Memorandum of Telephone Conversation, by the Assistant Chief of the Division of Near Eastern Affairs (Villard)

Mr. Larrabee telephoned from Akron to say that a reply had been received from the Firestone Plantations’ resident manager in Liberia, Mr. Seybold, as to the results of his discussion with President Barclay on the terms of the new labor law. The law had been signed by President Barclay on February 1 and was in effect.

Mr. Seybold had reported that President Barclay regarded the measure as an experimental one and that changes might be made in the future. He seemed determined, however, to keep the measure itself in force for at least a year. In this attitude President Barclay [Page 696] apparently believed that he had the support of President Roosevelt, who, in discussing the Atlantic Charter38 and its application to colored peoples, had said it was planned to establish minimum living standards everywhere after the war.

Mr. Seybold had protested that the provisions of the labor law conflicted with the agreement between the Firestone Company and the Liberian Government, which regulated the employment of labor on the rubber plantations. President Barclay had replied that conditions had changed since the signing of that agreement, and that to observe such conditions today would deprive Liberians of their constitutional rights.

It appeared that in the conversation between President Roosevelt and President Barclay, as reported by Mr. Seybold, President Roosevelt had mentioned the fact that he had discussed with Lord Swinton39 labor questions and taxes in the British African colonies. President Roosevelt had asked Lord Swinton what became of the taxes collected in the British colonies, to which Lord Swinton had made no answer.

Mr.

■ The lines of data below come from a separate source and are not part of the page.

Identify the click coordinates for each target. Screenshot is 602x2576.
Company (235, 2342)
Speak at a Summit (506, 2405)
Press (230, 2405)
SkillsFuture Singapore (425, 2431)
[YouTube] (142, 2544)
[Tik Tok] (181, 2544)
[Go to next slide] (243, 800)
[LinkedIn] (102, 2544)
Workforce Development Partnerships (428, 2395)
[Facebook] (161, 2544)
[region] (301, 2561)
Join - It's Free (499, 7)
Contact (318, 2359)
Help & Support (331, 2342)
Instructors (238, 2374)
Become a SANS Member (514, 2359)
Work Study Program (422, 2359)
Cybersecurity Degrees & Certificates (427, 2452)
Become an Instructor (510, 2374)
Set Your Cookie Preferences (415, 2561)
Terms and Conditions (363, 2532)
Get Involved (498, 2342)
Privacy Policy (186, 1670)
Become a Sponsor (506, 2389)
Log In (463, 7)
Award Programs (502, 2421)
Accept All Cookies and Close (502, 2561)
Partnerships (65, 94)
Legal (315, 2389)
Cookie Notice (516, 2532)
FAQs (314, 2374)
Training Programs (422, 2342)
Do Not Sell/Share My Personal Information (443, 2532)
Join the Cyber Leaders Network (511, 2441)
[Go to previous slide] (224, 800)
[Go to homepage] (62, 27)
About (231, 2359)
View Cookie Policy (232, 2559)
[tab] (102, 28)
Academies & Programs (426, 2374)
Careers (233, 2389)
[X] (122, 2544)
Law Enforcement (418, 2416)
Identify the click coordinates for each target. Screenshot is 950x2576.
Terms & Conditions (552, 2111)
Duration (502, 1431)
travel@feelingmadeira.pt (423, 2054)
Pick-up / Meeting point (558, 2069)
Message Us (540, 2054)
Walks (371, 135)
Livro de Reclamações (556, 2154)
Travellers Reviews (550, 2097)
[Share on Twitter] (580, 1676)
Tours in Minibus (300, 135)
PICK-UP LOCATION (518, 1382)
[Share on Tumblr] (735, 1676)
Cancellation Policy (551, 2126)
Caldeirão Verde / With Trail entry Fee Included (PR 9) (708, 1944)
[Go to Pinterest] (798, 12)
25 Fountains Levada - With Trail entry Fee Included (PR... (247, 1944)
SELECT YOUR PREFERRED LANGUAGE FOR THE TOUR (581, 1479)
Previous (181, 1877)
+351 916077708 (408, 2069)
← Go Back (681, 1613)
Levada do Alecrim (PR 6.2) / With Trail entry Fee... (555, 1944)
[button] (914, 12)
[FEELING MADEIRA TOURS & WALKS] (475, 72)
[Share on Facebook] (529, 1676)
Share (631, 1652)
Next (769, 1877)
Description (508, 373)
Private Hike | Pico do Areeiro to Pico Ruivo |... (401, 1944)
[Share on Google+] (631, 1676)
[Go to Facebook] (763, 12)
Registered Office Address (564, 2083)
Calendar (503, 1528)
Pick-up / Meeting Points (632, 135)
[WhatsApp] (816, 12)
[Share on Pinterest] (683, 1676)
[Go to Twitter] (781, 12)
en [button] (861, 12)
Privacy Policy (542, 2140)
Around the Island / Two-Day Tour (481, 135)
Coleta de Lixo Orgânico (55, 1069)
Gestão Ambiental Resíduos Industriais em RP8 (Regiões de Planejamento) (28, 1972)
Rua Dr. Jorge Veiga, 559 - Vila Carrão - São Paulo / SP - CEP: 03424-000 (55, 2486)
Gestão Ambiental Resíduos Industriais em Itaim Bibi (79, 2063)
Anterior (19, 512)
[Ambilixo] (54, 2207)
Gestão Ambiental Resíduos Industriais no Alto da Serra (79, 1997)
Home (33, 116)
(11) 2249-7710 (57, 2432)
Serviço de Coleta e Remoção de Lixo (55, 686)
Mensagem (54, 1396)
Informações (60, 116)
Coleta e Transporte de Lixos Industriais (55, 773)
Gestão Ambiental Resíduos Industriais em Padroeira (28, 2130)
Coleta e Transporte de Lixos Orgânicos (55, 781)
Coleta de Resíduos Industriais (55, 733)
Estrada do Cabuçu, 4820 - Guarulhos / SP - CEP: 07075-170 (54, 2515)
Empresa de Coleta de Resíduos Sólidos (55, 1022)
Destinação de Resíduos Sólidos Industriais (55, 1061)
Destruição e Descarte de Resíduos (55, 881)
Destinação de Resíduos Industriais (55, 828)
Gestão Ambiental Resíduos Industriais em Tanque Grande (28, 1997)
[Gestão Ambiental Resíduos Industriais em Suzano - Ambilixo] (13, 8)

Larrabee then went on to say that the Firestone Company was compelled to serve notice on the Liberian Government that it did not consider itself bound by the labor law and that it regarded the provisions thereof as a direct violation of the Firestone contract. Mr. Seybold was accordingly being instructed to inform President Barclay to this effect. It was fully realized by the company that this would mean a head-on collision and that serious trouble might ensue, but owing to the impossibility of producing rubber successfully under the conditions of the law the Firestone Company had no alternative.

I asked Mr. Larrabee what in particular the company objected to in the law. He replied that the Firestone interests had no objection to the wage provisions and were quite willing to adhere to any other fair standard of wages on the West African coast. However, it would be impossible to administer the plantations on the basis of a 48-hour week with time and a half for overtime. The company also felt that the reference to racial matters in section nine would make that portion of the, law impossible to observe. The company also felt that the law was unworkable because there was no provision for study or adjustment of disputes and no appeal except to a Liberian circuit court. Moreover, the labor judges to be set up under the provisions of the law would have the power to permit wholesale strikes in the event that the company did not abide by a decision of such a judge, and no appeal was possible in this case either. The law would [Page 697] be enforced by executive decree, rather than along constitutional lines.

I asked Mr. Larrabee if he would send us a copy of Mr. Seybold’s report, which he promised to do. He said that he would be glad to come to Washington to discuss the matter at any time, but in the meantime he felt that the Department should be aware of the stand which his company is taking and of the serious results which would probably ensue.

  1. Joint Declaration by President Roosevelt and British Prime Minister Churchill, August 14, 1941, Foreign Relations, 1941, vol. i, p. 367.
  2. British Minister Resident at Accra.